# Gaming-Schreibtisch konfigurieren



## fanatiCCCCC (17. Dezember 2018)

Hallo Zusammen!

ich hoffe, dass ein Gamingtisch immernoch irgendwie zu "Sonstige Hardware" gehört 

Ich bin auf der Suche nach 

a) entweder einem guten Standard-Gamingschreibtisch (Kabelmanagement ist Mindestvoraussetzung)

oder

b) einem Onlinekonfigurator für (Gaming-)Schreibtische (in dem man halt z.B. Kabelmanagement selber dazu konfigurieren kann)

Ich finde einfach keine passende Seite. Meist stoße ich entweder auf Konfiguratoren, die den Namen nicht verdienen oder Massivholztische, die ein kleines Vermögen kosten. 

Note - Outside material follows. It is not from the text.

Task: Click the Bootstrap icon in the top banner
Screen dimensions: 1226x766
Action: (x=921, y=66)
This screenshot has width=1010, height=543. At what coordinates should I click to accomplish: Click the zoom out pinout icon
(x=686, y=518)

Vielleicht hat hier ja jemand einen Tipp für mich!

LG


----------



## HenneHuhn (19. Dezember 2018)

Ich glaube, am besten ist es, sich einen Tisch selbst zusammenzustellen. Also eine Schreibtisch- oder Küchenarbeitsplatte (manche Leute schwören auch auf beschichtete MDF-Bauplatten) in den gewünschten Maßen, dazu separate Tischbeine/Böcke oder auch Unterschrankelemente. Dazu dann separate Kabelhalterungen/Kabelkanäle. In die Tischplatte kann man natürlich auch noch entsprechende Bohrungen/Aussparungen machen für die Kabelage von Monitor, Tasta, Maus etc.

Vermutlich ist das die einzige Möglichkeit, einen Tisch nach deinen Vorliebe hinzukriegen ohne dabei arm zu werden  Die benötigten Teile kriegt man im Baumarkt und/oder in einem bekannten schwedischen Möbelhaus.


----------



## lipt00n (19. Dezember 2018)

HenneHuhn schrieb:


> in einem bekannten schwedischen Möbelhaus.

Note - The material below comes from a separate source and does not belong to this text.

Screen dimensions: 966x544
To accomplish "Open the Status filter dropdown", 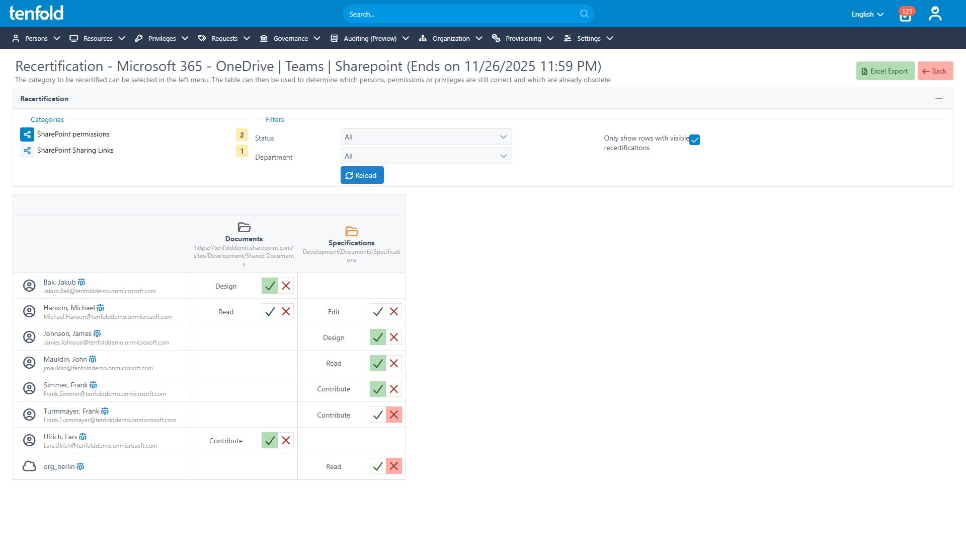I will 426,137.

Gerade da sollte man mal schauen, wenn man spezielle Wünsche hat. Die Kombinationsmöglichkeiten aus verschiedenen Beinen (auch höhenverstellbar) und verschiedenen Tischplatten in diversen Größen und aus verschiedenen Materialien, lassen da schon ganz individuelle Konfigurationen zu und bewegen sich alle in einem preislich angemessenen Rahmen.


----------



## kühlprofi (19. Dezember 2018)

Wie sieht das Budget aus? 

Käme beispielsweise auch sowas in Frage?




			Dieser Inhalt steht nur eingeloggten Mitgliedern zur Verfügung.
        




			Dieser Inhalt steht nur eingeloggten Mitgliedern zur Verfügung.


----------



## lipt00n (21. Dezember 2018)

Da frage ich mich ja immernoch, wer sowas hässliches in seine Bude stellt


----------



## stephanmn (30. Dezember 2018)

Ich mag ja den hier:
LeetDesk Core | Schreibtisch fuer Gamer
Habe ich allerdings selber nicht.


----------



## MF13 (21. Januar 2019)

Ich nutze einfach einen großen, wuchtigen, alten Holzschreibtisch. Der Rechner steht obendrauf, mit dem Fenster schön zu mir gerichtet, und die Kabel verschwinden zwischen Schreibtischrückseite und Wand. Ein paar Kablbinder reichen aus, um Ordnung in die Kabel zu bringen, mehr braucht man da nicht


----------



## Viking30k (23. Januar 2019)

Also mir gefallen die selber zusammengebauten tische aus küchenarbeitsplatten irgendwie nicht.

Aber der leetdesk core gefällt mir


----------